Supplied records –
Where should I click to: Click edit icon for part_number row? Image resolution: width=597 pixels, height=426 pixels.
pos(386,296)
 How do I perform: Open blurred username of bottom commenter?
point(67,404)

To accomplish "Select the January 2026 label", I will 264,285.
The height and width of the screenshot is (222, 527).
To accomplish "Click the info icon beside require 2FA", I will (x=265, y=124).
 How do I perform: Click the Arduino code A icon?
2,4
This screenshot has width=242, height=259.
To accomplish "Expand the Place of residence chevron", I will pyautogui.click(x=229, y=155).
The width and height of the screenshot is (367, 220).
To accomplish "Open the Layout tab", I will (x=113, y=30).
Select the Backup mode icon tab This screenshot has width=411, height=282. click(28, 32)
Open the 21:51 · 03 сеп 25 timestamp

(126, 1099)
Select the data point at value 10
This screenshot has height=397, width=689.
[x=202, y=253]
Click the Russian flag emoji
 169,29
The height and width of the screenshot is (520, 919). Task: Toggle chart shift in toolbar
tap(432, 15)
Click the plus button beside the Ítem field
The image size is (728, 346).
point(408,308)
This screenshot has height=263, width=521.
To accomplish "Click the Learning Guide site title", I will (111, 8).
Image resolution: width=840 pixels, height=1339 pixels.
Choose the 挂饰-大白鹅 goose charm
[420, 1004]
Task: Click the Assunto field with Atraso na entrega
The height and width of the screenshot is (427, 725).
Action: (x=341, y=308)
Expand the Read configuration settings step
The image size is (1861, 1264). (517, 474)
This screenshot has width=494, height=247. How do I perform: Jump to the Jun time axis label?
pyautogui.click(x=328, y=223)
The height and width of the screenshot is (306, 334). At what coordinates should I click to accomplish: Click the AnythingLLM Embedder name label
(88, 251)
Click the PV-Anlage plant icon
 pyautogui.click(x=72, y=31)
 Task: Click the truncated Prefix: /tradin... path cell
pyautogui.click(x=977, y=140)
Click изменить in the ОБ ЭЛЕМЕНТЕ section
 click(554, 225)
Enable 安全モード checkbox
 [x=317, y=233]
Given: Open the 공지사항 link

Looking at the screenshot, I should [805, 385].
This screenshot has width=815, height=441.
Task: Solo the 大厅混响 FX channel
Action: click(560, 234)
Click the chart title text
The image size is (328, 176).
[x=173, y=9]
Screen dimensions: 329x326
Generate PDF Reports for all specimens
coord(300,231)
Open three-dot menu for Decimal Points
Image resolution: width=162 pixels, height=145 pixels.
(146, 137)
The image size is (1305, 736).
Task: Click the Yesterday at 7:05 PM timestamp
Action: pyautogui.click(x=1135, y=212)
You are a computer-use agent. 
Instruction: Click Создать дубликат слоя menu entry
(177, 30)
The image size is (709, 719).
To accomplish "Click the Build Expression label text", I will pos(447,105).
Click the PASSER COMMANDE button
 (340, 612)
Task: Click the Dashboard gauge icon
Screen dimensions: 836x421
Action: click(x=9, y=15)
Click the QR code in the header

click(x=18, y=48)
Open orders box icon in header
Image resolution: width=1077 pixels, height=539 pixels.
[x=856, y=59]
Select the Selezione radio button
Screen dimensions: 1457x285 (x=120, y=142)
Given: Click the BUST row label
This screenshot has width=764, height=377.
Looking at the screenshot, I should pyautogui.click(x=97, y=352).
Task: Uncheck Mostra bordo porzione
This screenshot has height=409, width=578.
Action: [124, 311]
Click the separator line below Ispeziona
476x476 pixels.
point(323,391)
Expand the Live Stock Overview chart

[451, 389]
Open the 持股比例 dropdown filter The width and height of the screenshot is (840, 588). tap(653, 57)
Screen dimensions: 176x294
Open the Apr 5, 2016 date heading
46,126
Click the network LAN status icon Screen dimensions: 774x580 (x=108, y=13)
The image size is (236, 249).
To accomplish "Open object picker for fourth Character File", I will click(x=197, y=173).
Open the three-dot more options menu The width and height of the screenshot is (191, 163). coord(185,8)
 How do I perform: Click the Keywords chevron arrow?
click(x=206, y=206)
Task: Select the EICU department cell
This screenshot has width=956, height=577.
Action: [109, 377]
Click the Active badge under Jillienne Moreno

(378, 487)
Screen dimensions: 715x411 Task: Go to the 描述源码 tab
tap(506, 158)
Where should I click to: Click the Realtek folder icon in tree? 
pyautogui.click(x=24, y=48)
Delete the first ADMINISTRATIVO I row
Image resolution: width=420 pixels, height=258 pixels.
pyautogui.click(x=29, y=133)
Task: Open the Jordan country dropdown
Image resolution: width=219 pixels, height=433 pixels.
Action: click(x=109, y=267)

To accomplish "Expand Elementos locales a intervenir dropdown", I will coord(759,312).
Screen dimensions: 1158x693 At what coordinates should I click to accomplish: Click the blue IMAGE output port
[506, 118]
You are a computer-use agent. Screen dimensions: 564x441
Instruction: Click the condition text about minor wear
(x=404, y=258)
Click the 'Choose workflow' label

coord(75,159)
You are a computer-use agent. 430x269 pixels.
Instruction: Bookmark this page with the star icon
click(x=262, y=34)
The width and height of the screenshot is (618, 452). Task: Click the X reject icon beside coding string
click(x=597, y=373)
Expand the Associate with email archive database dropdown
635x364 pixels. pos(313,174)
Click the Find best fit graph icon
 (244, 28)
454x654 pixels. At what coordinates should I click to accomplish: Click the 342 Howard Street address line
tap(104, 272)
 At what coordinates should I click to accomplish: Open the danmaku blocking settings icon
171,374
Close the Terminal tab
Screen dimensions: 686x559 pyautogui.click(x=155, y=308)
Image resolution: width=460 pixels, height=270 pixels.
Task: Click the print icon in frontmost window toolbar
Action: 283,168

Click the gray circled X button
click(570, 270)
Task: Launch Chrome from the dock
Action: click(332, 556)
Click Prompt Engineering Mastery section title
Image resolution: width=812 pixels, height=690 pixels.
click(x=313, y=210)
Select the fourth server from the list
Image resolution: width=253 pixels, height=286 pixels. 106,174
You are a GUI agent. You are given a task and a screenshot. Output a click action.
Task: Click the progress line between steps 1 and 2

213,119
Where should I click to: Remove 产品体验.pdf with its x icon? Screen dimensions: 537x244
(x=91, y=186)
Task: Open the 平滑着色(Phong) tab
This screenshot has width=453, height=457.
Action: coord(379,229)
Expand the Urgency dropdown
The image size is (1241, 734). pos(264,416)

What is required – Every entry is to be repeated exactly as it stands.

Solution for this problem –
Where should I click to: Click edit icon for part_number row? Image resolution: width=597 pixels, height=426 pixels.
pos(386,296)
 How do I perform: Open blurred username of bottom commenter?
point(67,404)

To accomplish "Select the January 2026 label", I will 264,285.
The height and width of the screenshot is (222, 527).
To accomplish "Click the info icon beside require 2FA", I will (x=265, y=124).
 How do I perform: Click the Arduino code A icon?
2,4
This screenshot has width=242, height=259.
To accomplish "Expand the Place of residence chevron", I will pyautogui.click(x=229, y=155).
The width and height of the screenshot is (367, 220).
To accomplish "Open the Layout tab", I will (x=113, y=30).
Select the Backup mode icon tab This screenshot has width=411, height=282. click(28, 32)
Open the 21:51 · 03 сеп 25 timestamp

(126, 1099)
Select the data point at value 10
This screenshot has height=397, width=689.
[x=202, y=253]
Click the Russian flag emoji
 169,29
The height and width of the screenshot is (520, 919). Task: Toggle chart shift in toolbar
tap(432, 15)
Click the plus button beside the Ítem field
The image size is (728, 346).
point(408,308)
This screenshot has height=263, width=521.
To accomplish "Click the Learning Guide site title", I will (111, 8).
Image resolution: width=840 pixels, height=1339 pixels.
Choose the 挂饰-大白鹅 goose charm
[420, 1004]
Task: Click the Assunto field with Atraso na entrega
The height and width of the screenshot is (427, 725).
Action: (x=341, y=308)
Expand the Read configuration settings step
The image size is (1861, 1264). (517, 474)
This screenshot has width=494, height=247. How do I perform: Jump to the Jun time axis label?
pyautogui.click(x=328, y=223)
The height and width of the screenshot is (306, 334). At what coordinates should I click to accomplish: Click the AnythingLLM Embedder name label
(88, 251)
Click the PV-Anlage plant icon
 pyautogui.click(x=72, y=31)
 Task: Click the truncated Prefix: /tradin... path cell
pyautogui.click(x=977, y=140)
Click изменить in the ОБ ЭЛЕМЕНТЕ section
 click(554, 225)
Enable 安全モード checkbox
 [x=317, y=233]
Given: Open the 공지사항 link

Looking at the screenshot, I should [805, 385].
This screenshot has width=815, height=441.
Task: Solo the 大厅混响 FX channel
Action: click(560, 234)
Click the chart title text
The image size is (328, 176).
[x=173, y=9]
Screen dimensions: 329x326
Generate PDF Reports for all specimens
coord(300,231)
Open three-dot menu for Decimal Points
Image resolution: width=162 pixels, height=145 pixels.
(146, 137)
The image size is (1305, 736).
Task: Click the Yesterday at 7:05 PM timestamp
Action: pyautogui.click(x=1135, y=212)
You are a computer-use agent. 
Instruction: Click Создать дубликат слоя menu entry
(177, 30)
The image size is (709, 719).
To accomplish "Click the Build Expression label text", I will pos(447,105).
Click the PASSER COMMANDE button
 (340, 612)
Task: Click the Dashboard gauge icon
Screen dimensions: 836x421
Action: click(x=9, y=15)
Click the QR code in the header

click(x=18, y=48)
Open orders box icon in header
Image resolution: width=1077 pixels, height=539 pixels.
[x=856, y=59]
Select the Selezione radio button
Screen dimensions: 1457x285 (x=120, y=142)
Given: Click the BUST row label
This screenshot has width=764, height=377.
Looking at the screenshot, I should pyautogui.click(x=97, y=352).
Task: Uncheck Mostra bordo porzione
This screenshot has height=409, width=578.
Action: [124, 311]
Click the separator line below Ispeziona
476x476 pixels.
point(323,391)
Expand the Live Stock Overview chart

[451, 389]
Open the 持股比例 dropdown filter The width and height of the screenshot is (840, 588). tap(653, 57)
Screen dimensions: 176x294
Open the Apr 5, 2016 date heading
46,126
Click the network LAN status icon Screen dimensions: 774x580 (x=108, y=13)
The image size is (236, 249).
To accomplish "Open object picker for fourth Character File", I will click(x=197, y=173).
Open the three-dot more options menu The width and height of the screenshot is (191, 163). coord(185,8)
 How do I perform: Click the Keywords chevron arrow?
click(x=206, y=206)
Task: Select the EICU department cell
This screenshot has width=956, height=577.
Action: [109, 377]
Click the Active badge under Jillienne Moreno

(378, 487)
Screen dimensions: 715x411 Task: Go to the 描述源码 tab
tap(506, 158)
Where should I click to: Click the Realtek folder icon in tree? 
pyautogui.click(x=24, y=48)
Delete the first ADMINISTRATIVO I row
Image resolution: width=420 pixels, height=258 pixels.
pyautogui.click(x=29, y=133)
Task: Open the Jordan country dropdown
Image resolution: width=219 pixels, height=433 pixels.
Action: click(x=109, y=267)

To accomplish "Expand Elementos locales a intervenir dropdown", I will coord(759,312).
Screen dimensions: 1158x693 At what coordinates should I click to accomplish: Click the blue IMAGE output port
[506, 118]
You are a computer-use agent. Screen dimensions: 564x441
Instruction: Click the condition text about minor wear
(x=404, y=258)
Click the 'Choose workflow' label

coord(75,159)
You are a computer-use agent. 430x269 pixels.
Instruction: Bookmark this page with the star icon
click(x=262, y=34)
The width and height of the screenshot is (618, 452). Task: Click the X reject icon beside coding string
click(x=597, y=373)
Expand the Associate with email archive database dropdown
635x364 pixels. pos(313,174)
Click the Find best fit graph icon
 (244, 28)
454x654 pixels. At what coordinates should I click to accomplish: Click the 342 Howard Street address line
tap(104, 272)
 At what coordinates should I click to accomplish: Open the danmaku blocking settings icon
171,374
Close the Terminal tab
Screen dimensions: 686x559 pyautogui.click(x=155, y=308)
Image resolution: width=460 pixels, height=270 pixels.
Task: Click the print icon in frontmost window toolbar
Action: 283,168

Click the gray circled X button
click(570, 270)
Task: Launch Chrome from the dock
Action: click(332, 556)
Click Prompt Engineering Mastery section title
Image resolution: width=812 pixels, height=690 pixels.
click(x=313, y=210)
Select the fourth server from the list
Image resolution: width=253 pixels, height=286 pixels. 106,174
You are a GUI agent. You are given a task and a screenshot. Output a click action.
Task: Click the progress line between steps 1 and 2

213,119
Where should I click to: Remove 产品体验.pdf with its x icon? Screen dimensions: 537x244
(x=91, y=186)
Task: Open the 平滑着色(Phong) tab
This screenshot has width=453, height=457.
Action: coord(379,229)
Expand the Urgency dropdown
The image size is (1241, 734). pos(264,416)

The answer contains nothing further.